**OBJECTIVE**
Pick up the blog post below about flying to the Maine coast and keep writing it from its final sentence.

**EXCERPT TO READ**

◇ ◇ ◇ ◇ ◇ ◇ ◇

I don’t travel as much as I’d like to, and I definitely don’t travel enough to make this a travel blog. But I recently returned from a lovely vacation with Mr. Maid to the awe-inspiring Maine coast that I mentioned in my post Coastally Deprived. I’d love to tell you about it.
This is what happens when you leave your job. I have no coworkers to talk to about my trip, so I get to play show-and-tell with all of you kind people! So, I will spend the next few posts boring you recounting spine-tingling tales of our journey.
Before I get to the “good stuff” of our beautiful travel destination, I want to tell you about our adventures getting there. Most of our vacations are road trips, but since we only had a week, we decided to fly and rent a car.
We’d heard the recent horror stories about long TSA lines and missed flights. Mr. Maid and I both hate feeling rushed, so we left home well in advance of our 11:55 am flight. We would leisurely drive the 30 minutes to Lambert St. Louis International Airport, park in the SkyPark lot (which I highly recommend), navigate through checking our bags and the TSA maze, then sit down for an unhurried breakfast before boarding. If you have the time and you don’t mind sitting at the airport, this is a good way to avoid the stress of traveling. Lambert is a fairly calm and quiet airport, so give me a good book and a place to people-watch and I don’t mind hanging around pre-flight.
Everything proceeds according to plan. We park the car, remember to lock it, and even take a picture of the sign reminding us that we are parked in Row K – hoping that our trip will be so mind-numbingly wonderful that we will not remember. The shuttle takes us to the terminal and our bags both weigh in with 10 or 12 pounds to spare. Whew!
The TSA lines are ludicrously short. TWO families are ahead of us. I’ve unlaced my shoes needlessly as I am “randomly selected” for TSA pre-check and go to an even shorter line. I finish up and gloat as my apparently shifty-looking husband is required to be x-rayed, poked and prodded.
That hurdle crossed, we make our way to our gate in no time. The terminal seems nearly deserted at this time of the day. We find the airport’s version of a favorite local taproom and settle in for some breakfast. This unfortunately took nearly as long our voyage thus far. I won’t go into that debacle right now. It will be examined in a future post about customer service nightmares!

◇ ◇ ◇ ◇ ◇ ◇ ◇

**PROVIDED RECORDS**

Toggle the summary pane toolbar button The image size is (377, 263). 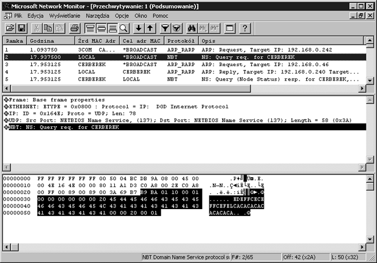(x=90, y=28)
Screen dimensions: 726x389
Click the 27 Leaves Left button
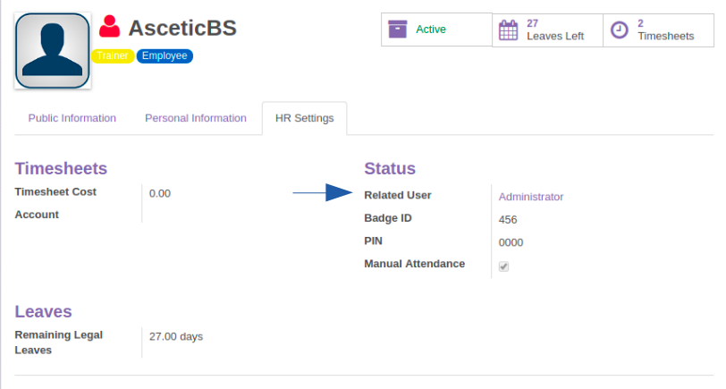pyautogui.click(x=547, y=30)

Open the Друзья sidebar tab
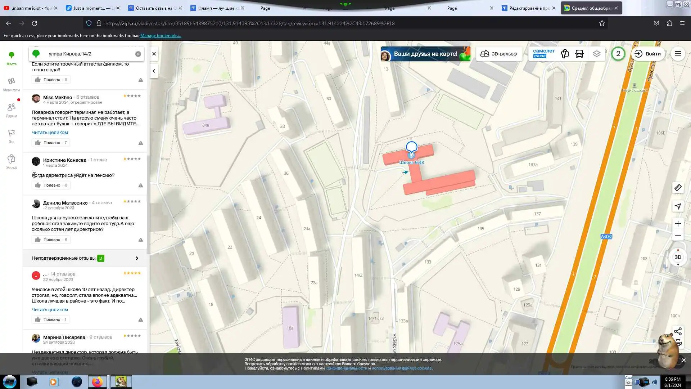tap(12, 110)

◇ ◇ ◇ ◇ ◇ ◇ ◇

**THE REPLY**
Once on the plane, we experienced a phenomenon that has happened to us at least three times in the past. We were not able to get seats together – which is fine – we both read or nap on flights and will spend a full week of 24/7 togetherness – we can stand to be apart for a few hours. But once we find our separate seats, we somehow discover that our seatmates are another couple who have not been able get seated together. We swap, and get to sit with our significant others despite our assignments.
I would love for someone to explain how this happens! I made the reservations for the two of us at the same time, as I’m sure the lovely couple who swapped with us did too. I picture some bitter curmudgeon in the airline’s beige cubicle farm, chuckling maniacally in the florescent lighting as he scatters unsuspecting couples and families throughout the main cabin.
Once that was sorted out, the first leg of our journey went off without a hitch. We had a short layover in Philadelphia – I wonder if my fellow blogger Dr. Meg saw me waving – and then on to Portland, Maine.
Sounds like a rather pleasant day so far, doesn’t it? Well, we weren’t quite there yet…
Although only an hour long, the flight from Philly to Portland felt excruciatingly long for us. We were seated in front of two women who, although they had just met right there in seats 7C and D, did not shut up the entire time. They talked nonstop through (or I should say “over” because they were that loud) the safety instructions and every flight attendant and pilot announcement from takeoff to landing. They could have announced that the airplane was about to make an emergency landing on the freeway and not only would we not have heard it, but I have no doubt they would have continued to talk while the rest of us used the inflatable slides to evacuate.
As if the relentlessness of their chatter wasn’t enough, I think I sprained my eyeballs from rolling them at the content of their conversation. They could be described as what my stepdaughter calls “Crunchy Granola Moms.” I will henceforth call them “Raw Milk Lady” (RML) and “Essential Oil Woman” (EOW).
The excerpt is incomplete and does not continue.